Key Service Components

  • DRT Delhi Original Application filing and prosecution for banks and financial institutions
  • DRAT representation in appeals against DRT orders
  • Borrower counter-claim and preliminary objection management in DRT proceedings
  • Recovery Certificate execution — possession proceedings and asset attachment at DRT
  • Summary suit filing under Order XXXVII CPC for banking and negotiable instrument claims
  • Mortgage suit prosecution and decree for sale of mortgaged property
  • ARC portfolio litigation management and recovery strategy advisory
  • Guarantor recovery proceedings — personal and corporate guarantee enforcement
  • Attachment before judgment applications in banking fraud and diversion matters
  • IBC Financial Creditor application coordination with DRT recovery strategy

Why This Matters for Your Business

Recovery rates in Indian banking litigation are directly correlated with the speed and legal rigour of the recovery proceedings.
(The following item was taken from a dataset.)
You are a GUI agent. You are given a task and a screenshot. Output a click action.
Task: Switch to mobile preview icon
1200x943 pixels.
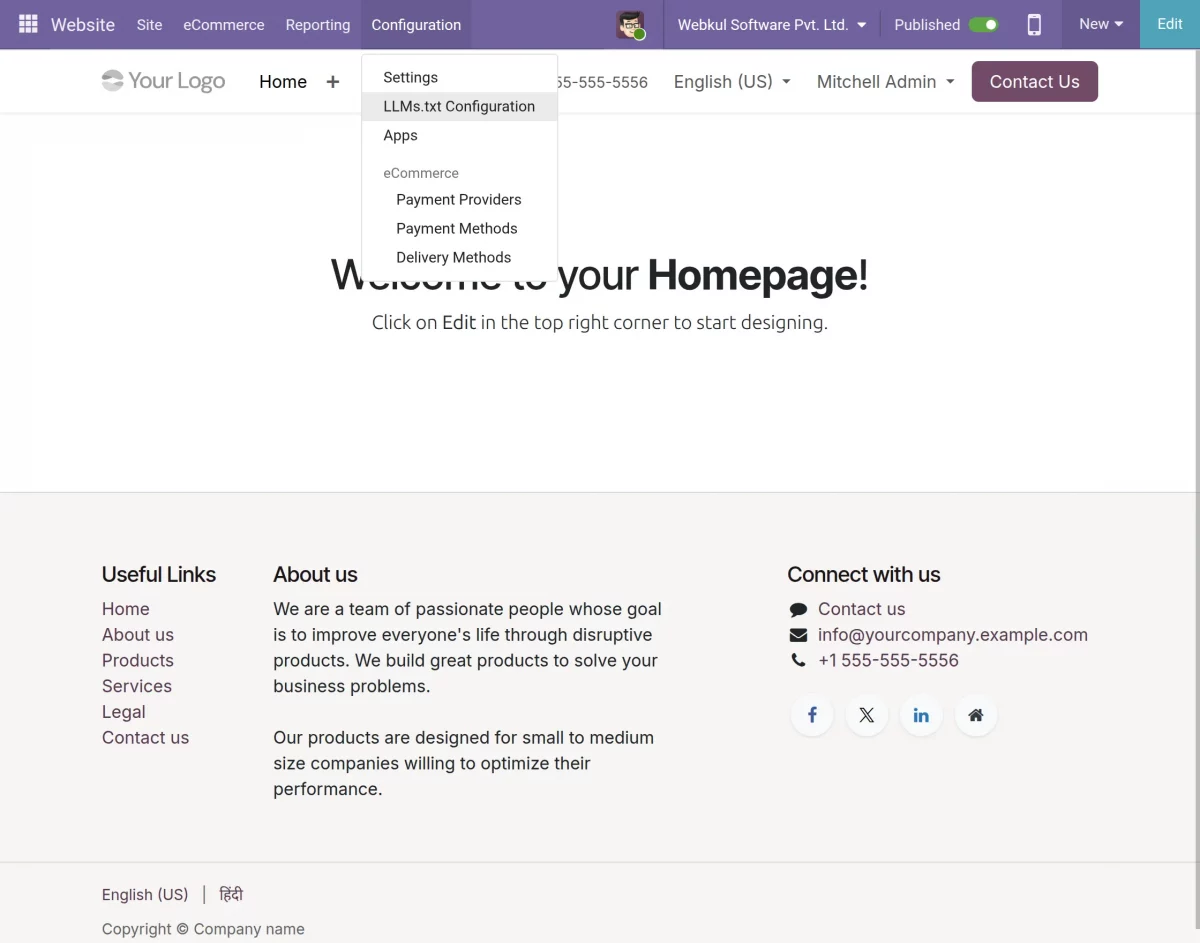point(1034,25)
Banks and financial institutions that allow NPA accounts to drift without active legal prosecution — or that pursue recovery through inadequate legal representation — incur provisioning costs and opportunity costs that compound over time. The DRT Delhi's docket management has improved, and well-conducted proceedings can now reach certificate stage in materially shorter timeframes than historical experience suggested.

Our Approach

Corpus Juris Legal approaches banking litigation from the perspective of a recovery-focused practice rather than a general litigation function. We assess the realistic recovery quantum and timeline before advising on the forum and strategy, and we manage proceedings with the discipline and preparation that DRT practice demands. Our banking law expertise — across documentation, SARFAESI enforcement, and IBC proceedings — means that our DRT representation is informed by a complete understanding of the creditor's legal position across every available recovery mechanism.